[Saved entries]
━━━━━━━━━━━━━━━━━━━━
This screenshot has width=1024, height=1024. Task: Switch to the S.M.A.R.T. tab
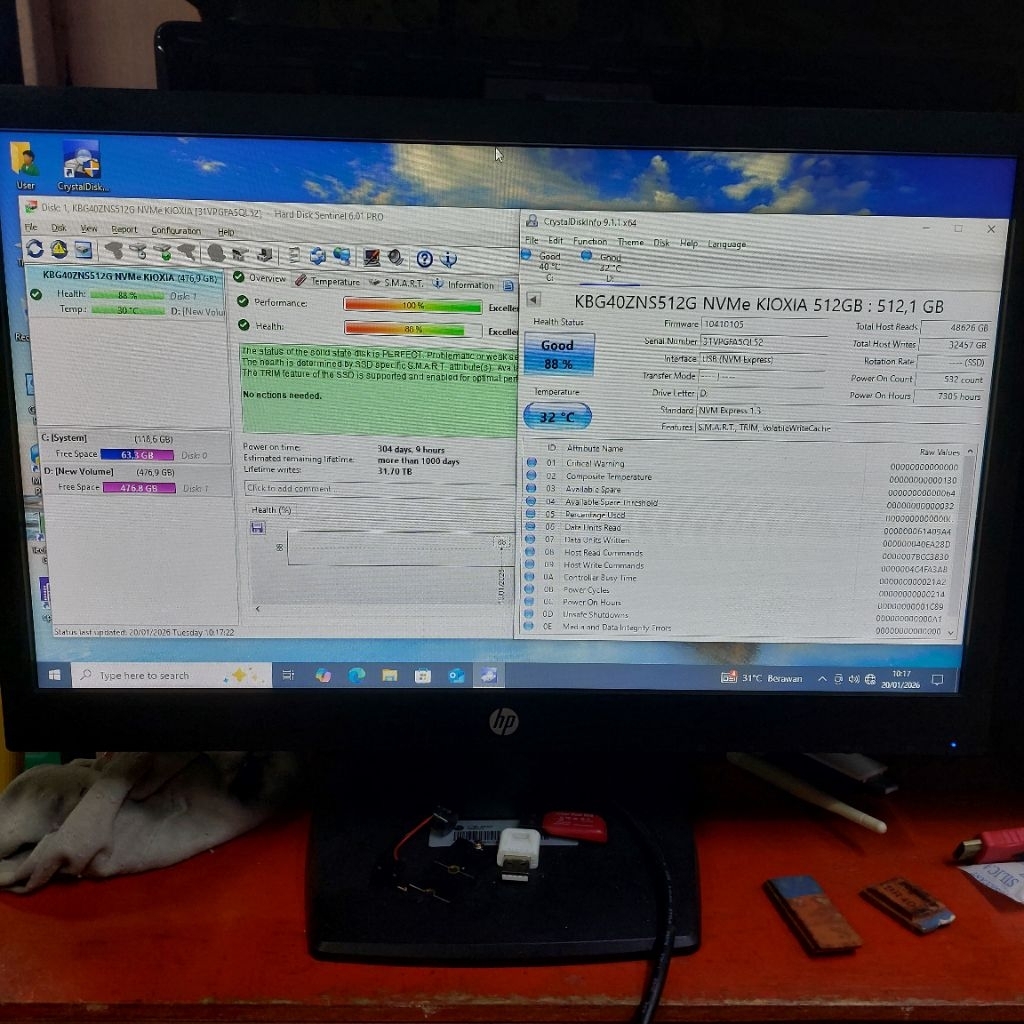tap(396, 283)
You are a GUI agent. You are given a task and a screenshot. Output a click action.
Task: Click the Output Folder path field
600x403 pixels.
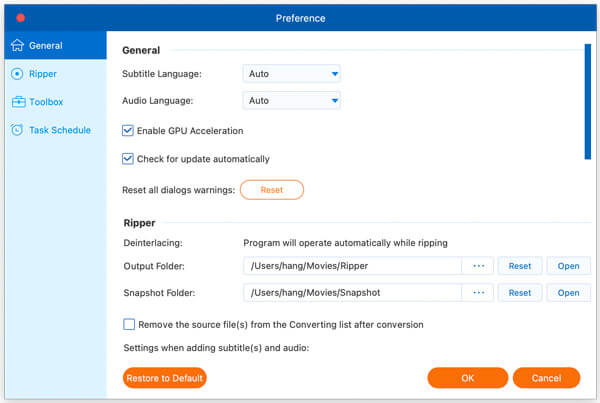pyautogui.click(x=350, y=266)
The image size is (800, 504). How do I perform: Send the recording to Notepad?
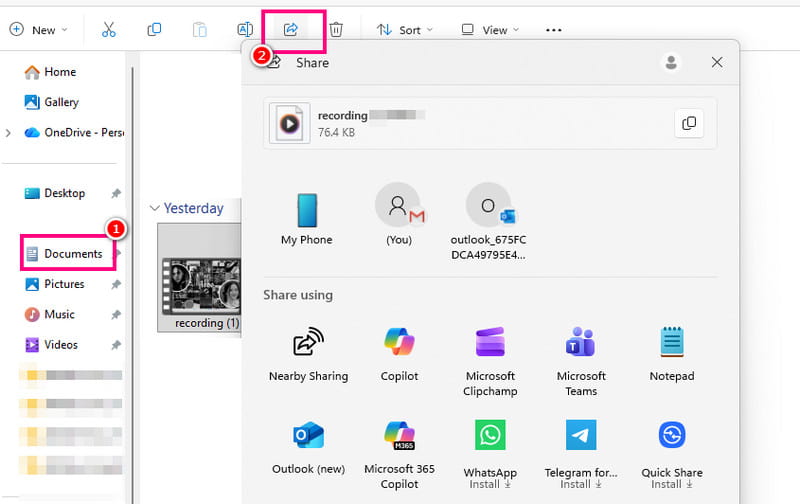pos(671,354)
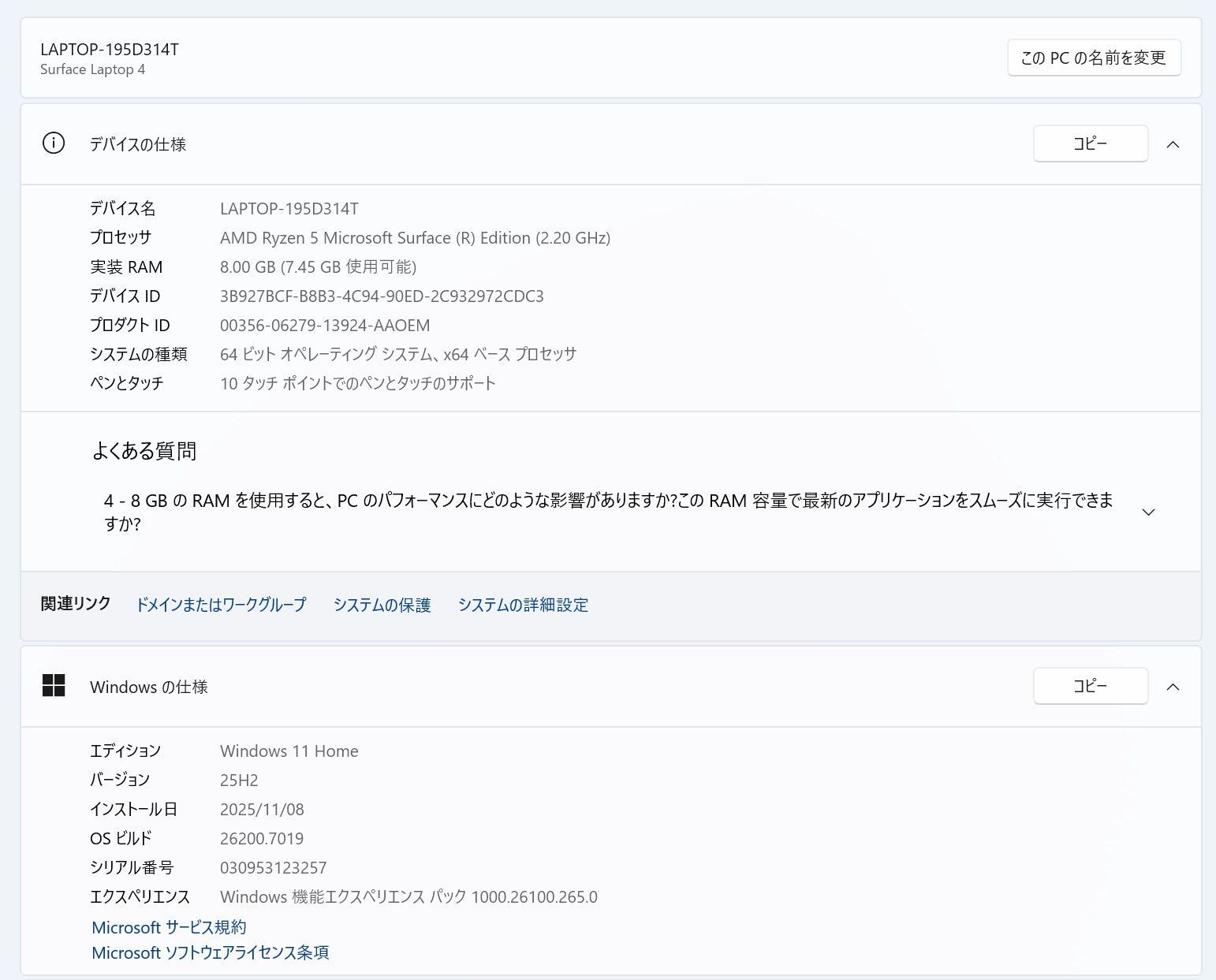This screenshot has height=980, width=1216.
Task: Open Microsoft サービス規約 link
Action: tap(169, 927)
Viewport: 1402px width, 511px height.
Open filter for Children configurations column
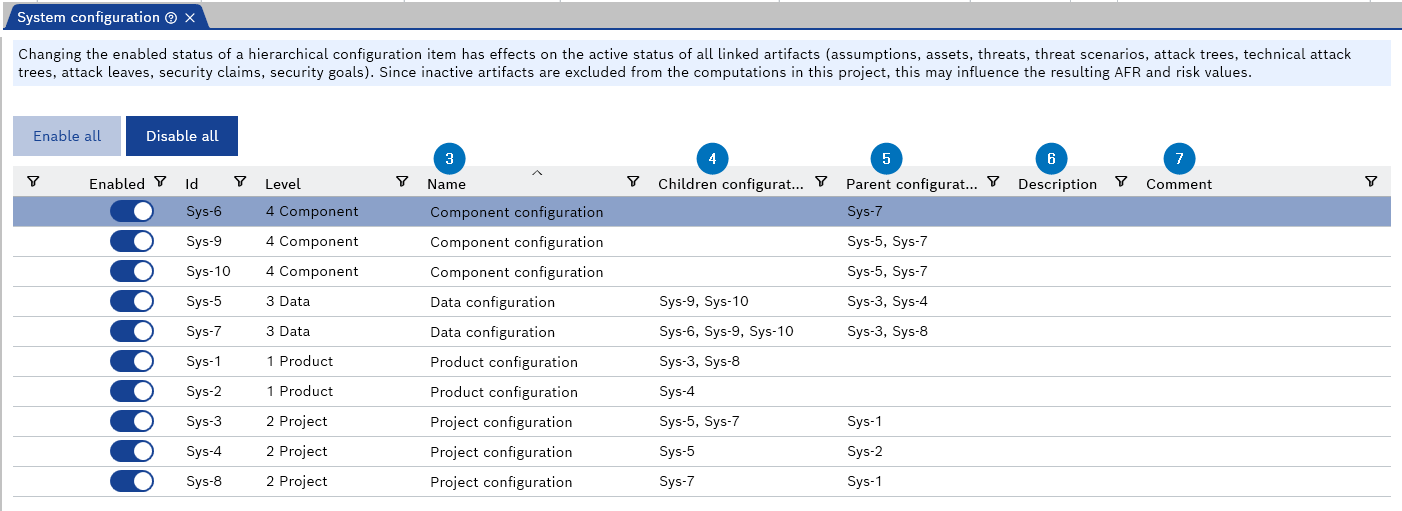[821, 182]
━━━━━━━━━━━━━━━━━━━━
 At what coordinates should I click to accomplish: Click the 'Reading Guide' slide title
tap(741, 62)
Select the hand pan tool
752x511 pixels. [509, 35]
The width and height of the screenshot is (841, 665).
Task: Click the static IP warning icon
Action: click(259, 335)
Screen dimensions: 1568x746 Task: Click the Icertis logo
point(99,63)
━━━━━━━━━━━━━━━━━━━━
# Your objective:
Please count how many lines in the preceding records hold the word "Output", then give only that number.

# Result below:
2